Therapeutic laser (photobiomodulation)

Low-level laser therapy applied to the spine and affected limbs to reduce inflammation and promote tissue healing at the cellular level. (Full guide to laser therapy for FCE — [link])

Electrical stimulation (NMES / TENS)

We didn’t end up using this for Max mostly because of his behavorial (fear aggression/reactivity) issues, but this method can be very helpful in more severe cases. Neuromuscular electrical stimulation sends gentle electrical signals to muscles, causing them to contract even when the dog cannot do so voluntarily. Particularly useful in the early stages to maintain muscle mass and stimulate nerve pathways.

An electrical toothbrush is a good way of stimulating the nerve endings on the feet and body if you don’t have access to an NMES/TENS machine.

Max’s session breakdown

Over six months, Max completed 28 PT sessions. Here is a summer of how it progressed:

The first three months brought the most dramatic change. By the end of December 2023 (roughly three months in), Max was at approximately 80% recovered. After that, progress became incremental: roughly 5% per month. The 80/20 principle, applied to neurological recovery.

Around February, I tried increasing from one session per week to two. It didn’t help. There wasn’t enough recovery time between sessions, and he wasn’t fully utilizing the second one. We went back to once weekly.

There were moments of real frustration. I won’t pretend otherwise. Some days and weeks felt like regression. It would seem like he was improving, but then the following day or week, he would look worse. And then the following week, there would be a new milestone.

The milestones I watched for:

  • Hind paws beginning to flip forward without assistance
  • Standing without full support
  • Puppy bow without collapsing
  • Left leg making better contact with the ground
  • Sitting up in “thank you” pose
  • Hind legs no longer collapsing when his lower back was touched

Though easily overlooked by others, these incremental improvements are the things that kept me going when I was feeling frustrated with Max’s progress.

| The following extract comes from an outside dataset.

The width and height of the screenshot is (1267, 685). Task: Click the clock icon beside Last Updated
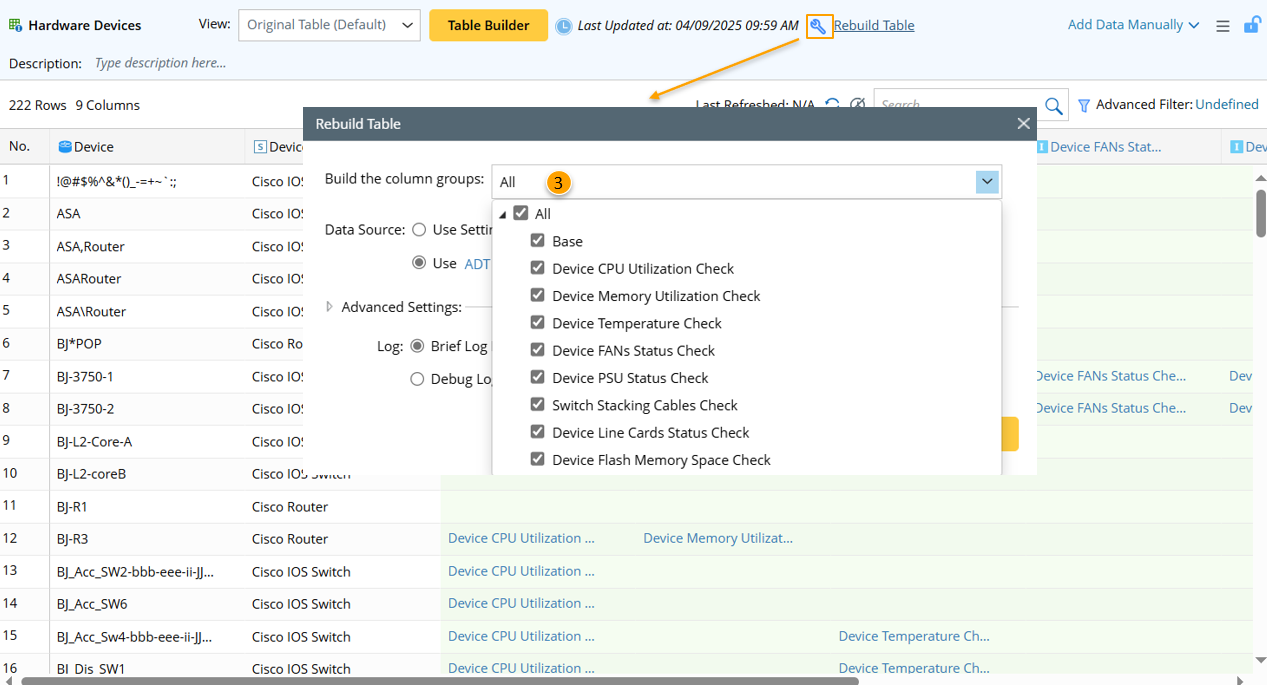[564, 26]
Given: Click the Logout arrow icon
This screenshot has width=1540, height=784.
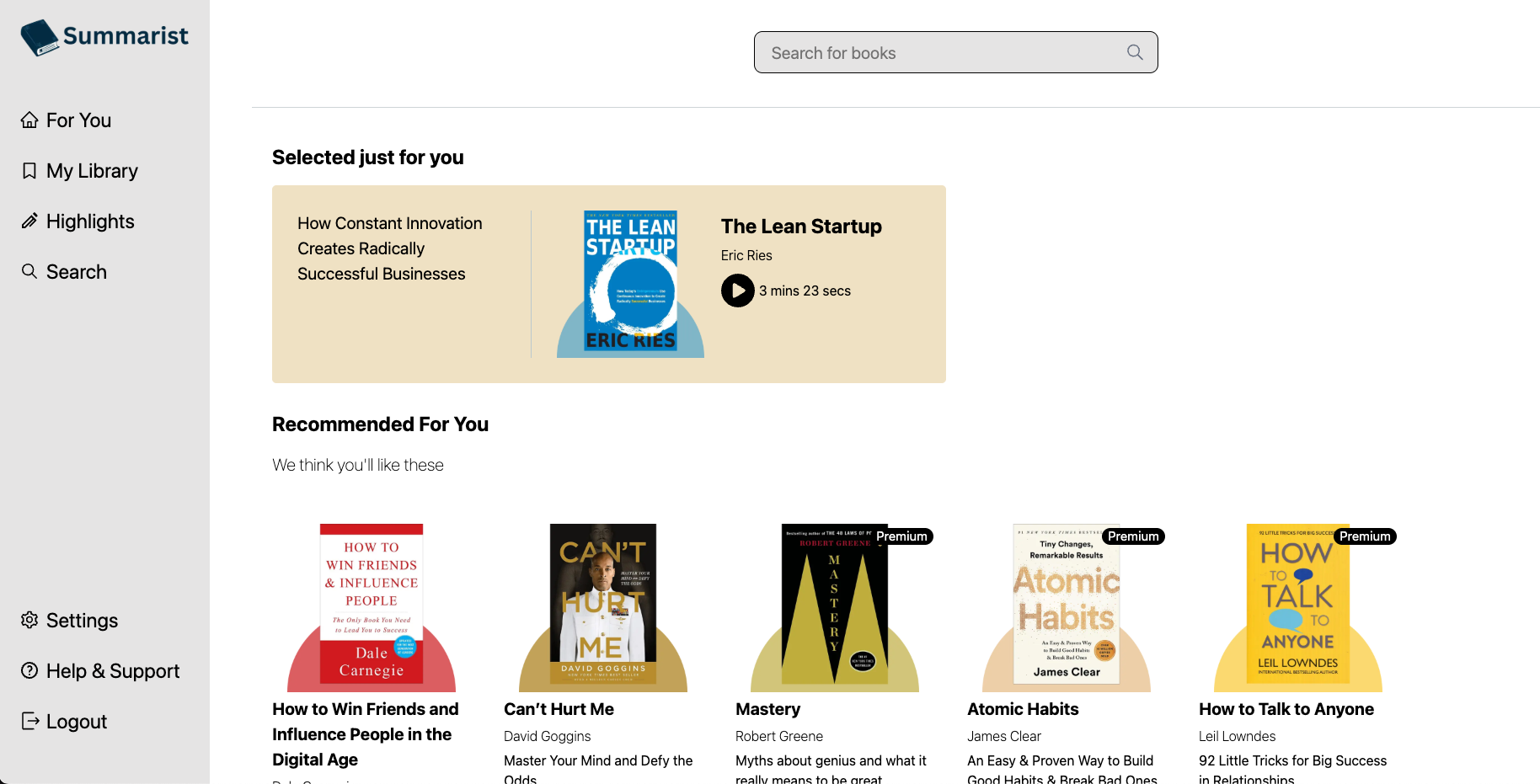Looking at the screenshot, I should (29, 722).
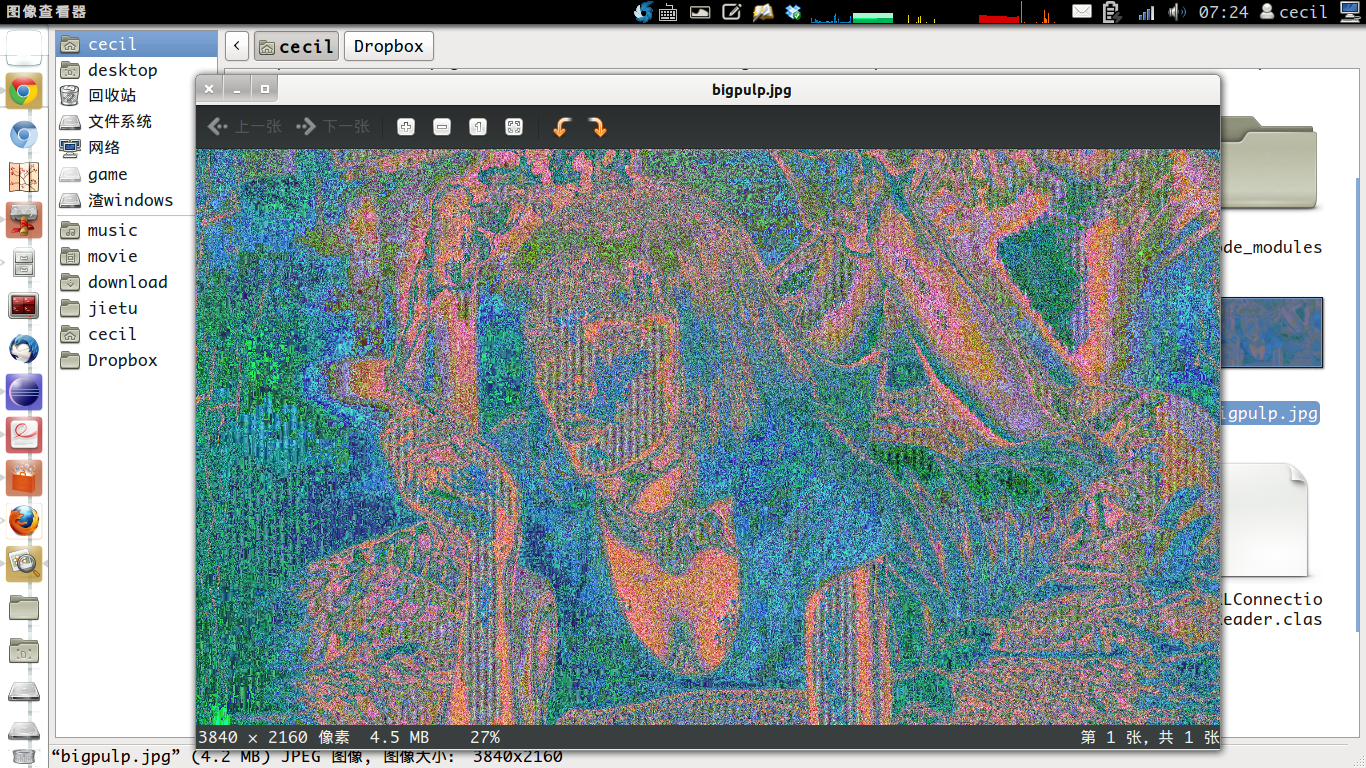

Frequency: how often should you go?

Most rehab specialists will recommend 1–2 sessions per week in the acute phase, tapering as your dog progresses. Based on my experience, once per week with dedicated home exercise in between seems to be the sweet spot, at least for Max. Your rehab vet will guide you based on your dog’s specific presentation.

Finding a certified canine rehabilitation specialist

Look for a CCRP (Certified Canine Rehabilitation Practitioner) or CCRT (Certified Canine Rehabilitation Therapist). These are the two main credentialing pathways in the US.

If you are in Michigan: I cannot recommend Stephanie at ARC Rehab [arcrehab on Instagram] highly enough. Max arrived growling and biting. She was unfazed. And Stephanie soon became one of his favorite people. Which is saying a lot, because I can count those numbers on one hand, ha.

If you are not near a specialist, telehealth rehab consultations are increasingly available. A remote therapist can evaluate video of your dog walking and design a home program. It is not the same as in-person, but it is significantly better than nothing.


Not medical advice. All information reflects one owner’s personal experience. Consult a licensed veterinary rehabilitation specialist for your dog’s specific situation.